Buildings that were built. Buildings that were never built. Buildings that no longer exist. Ambition achieved and ambition thwarted are all on display at the Gus Fisher Gallery.
Canterbury University associate art history professor Dr Ian Lochhead trawled the archives of architecture schools and institutional collections to assemble what he considers the best examples of perspective drawing, the showpieces architects present to clients to sell them on a proposal.
The show has been 20 years in the making as Lochhead kept his eye open for outstanding drawings and waited for the right moment to bring them into the light.
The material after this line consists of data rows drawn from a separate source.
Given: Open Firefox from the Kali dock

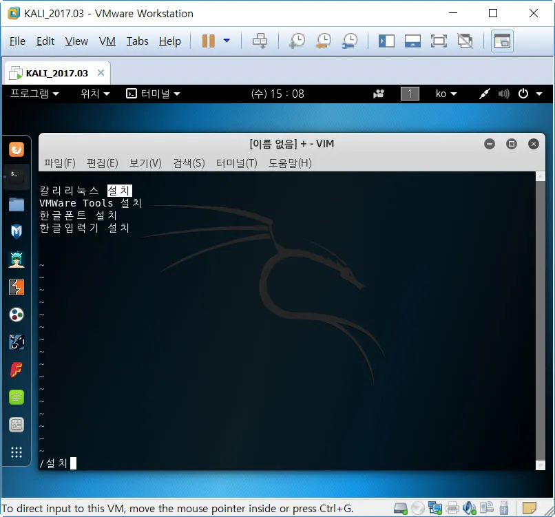Looking at the screenshot, I should click(16, 148).
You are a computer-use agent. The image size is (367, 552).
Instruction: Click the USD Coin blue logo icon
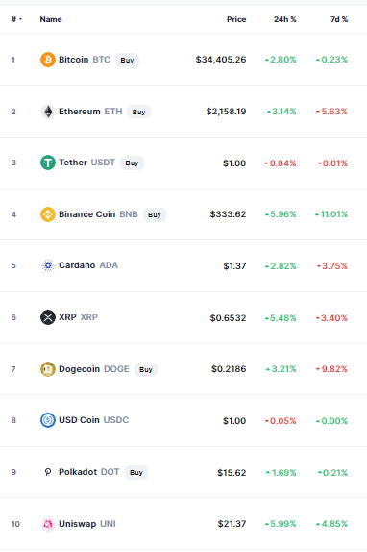(48, 420)
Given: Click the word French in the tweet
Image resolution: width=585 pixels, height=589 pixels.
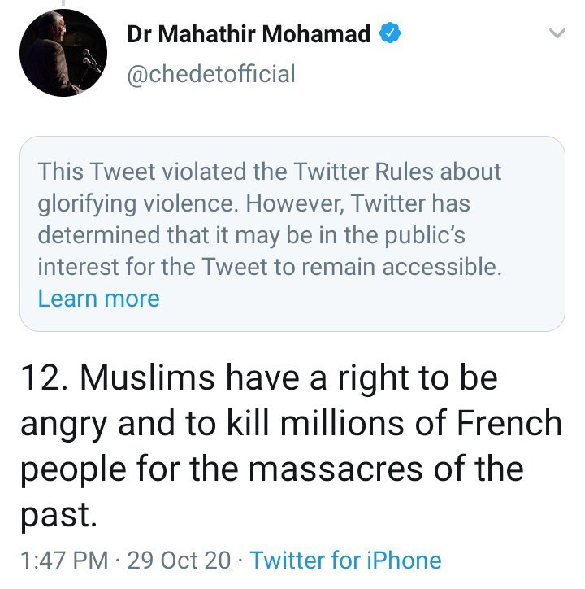Looking at the screenshot, I should [x=509, y=423].
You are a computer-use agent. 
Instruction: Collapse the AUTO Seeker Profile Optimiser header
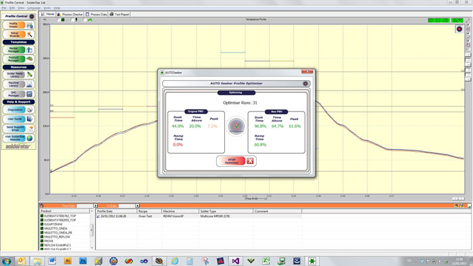pos(305,84)
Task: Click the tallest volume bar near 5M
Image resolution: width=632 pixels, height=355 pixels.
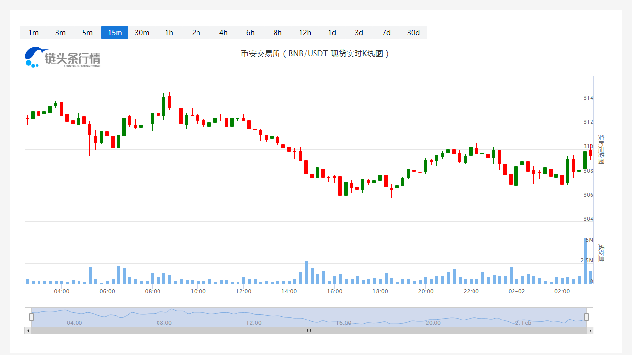Action: [x=585, y=261]
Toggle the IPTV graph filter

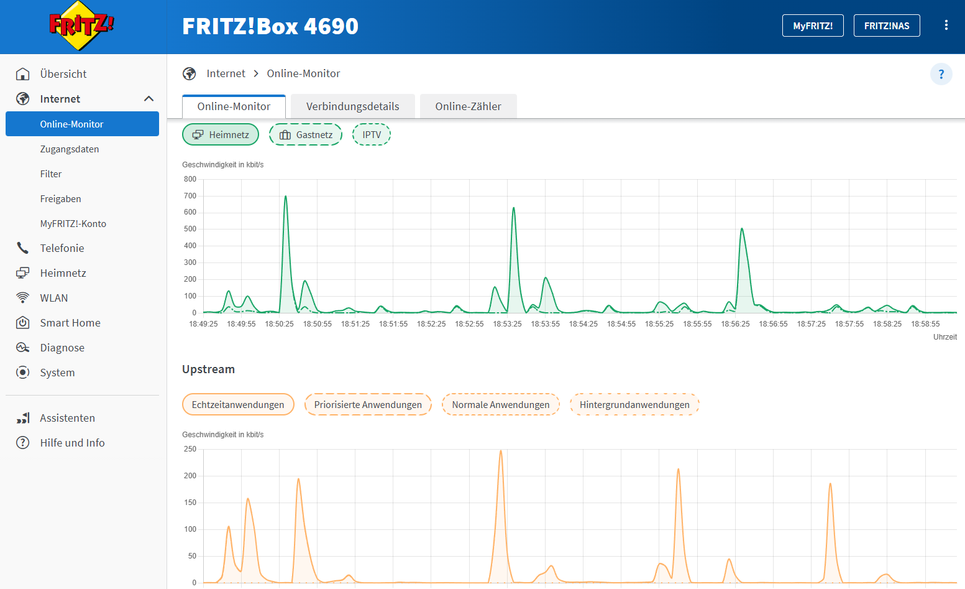pyautogui.click(x=372, y=135)
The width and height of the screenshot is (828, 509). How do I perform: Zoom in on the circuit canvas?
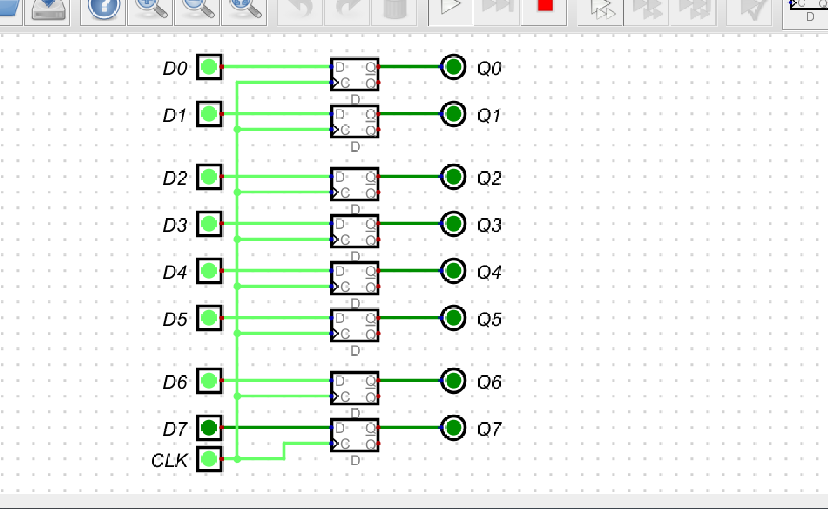tap(149, 9)
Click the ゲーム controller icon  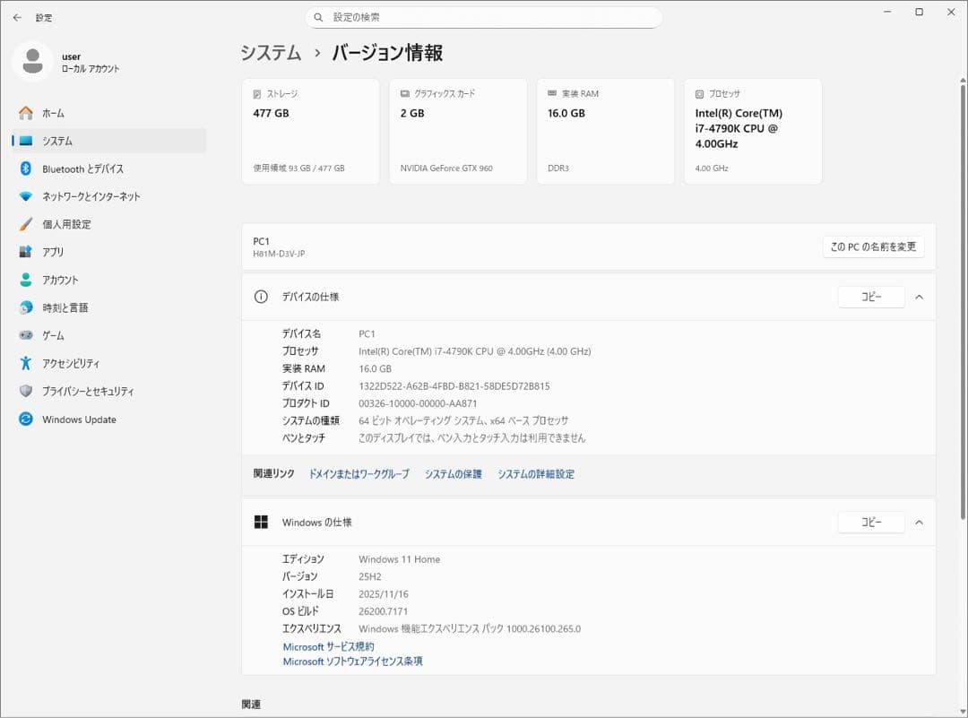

It turned out there was a slot open at the Gus Fisher Gallery coinciding with the 26th annual meeting of the Australia and New Zealand Society of Architectural Historians in the gallery building - an ideal audience for the bravura displays of architectural drafting on show.
"People have been very impressed with the quality and range of drawings and want to know where the catalogue is," Lochhead says. "I'd like to develop the project, add another 15 or 20 drawings, and put them in a book."
They are not works which can be on permanent display. Many have watercolour washes which are sensitive to strong light, so they can only come out for brief periods.
The Romans knew about perspective, but it disappeared from Western art until the 15th century. "The emergence of archaeological reconstructions led to the rise of perspective and the idea of presenting buildings in context," Lochhead says.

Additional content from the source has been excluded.